When we arrived on Herb and Eva's turf, Eva was setting the picnic table for the four of us, using her best china and crystal, as was usual for her. We always use paper plates for cook outs. But "If you've got it, use it," Herb said the first time I commented on their odd custom. "That's what I say and that's what I do!" And I had to admit, it was nice dining in elegant formality on the grass under the trees while the sun was setting slowly behind us, and the birds were twittering in the early gloom up top. It was nice to enjoy nature and civilized sophistication both at once.

I saw that Herb was already in his barbecue action station, a far corner of his garden where the wind wouldn't blow smoke on us. He was laying steaks on the grill.

"Hi, Larry!" he called out, waving a long barbecue fork. "Be with you soon!" I nodded back at him and waved a bottle of Bourbon I was carrying. Sara went over to talk to him.

"Here, Larry," Eva said. "Bring that inside and fix yourself a drink, and fix Sara one too. Then help me carry out some more things. And for goodness sake, take off that jacket and relax! It was 90 degrees at noon today!"

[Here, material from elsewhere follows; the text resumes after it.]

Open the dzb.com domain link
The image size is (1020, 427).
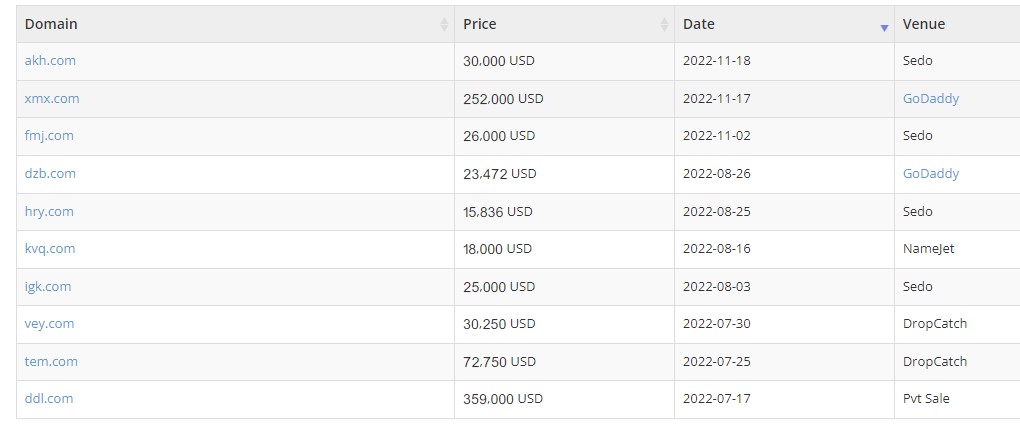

She'd set up a bar in the glass-enclosed sun room facing their rear lawn, where silver chafing dishes were being heated. Talk about dining in style? But it was intolerably hot, what with the afternoon sun still pouring in! I saw that their ice bucket was already half-melted. I burst into a sweat and was almost immediately soaked.

"Here, let me take that blazer off you this minute -- no back talk," Eva said from behind me. I felt her seize my jacket by the collar with both hands and start to pull it off.

I tried to resist -- I was wearing only that thin white shirt over my bra, and the shirt was already wet and clinging, and the bra just underneath was a cascade of flowery lace -- there was no way it could stay hidden. No good! She had it off me!

"What's this?" I heard Eva say. "Are those bra straps? Let me look!"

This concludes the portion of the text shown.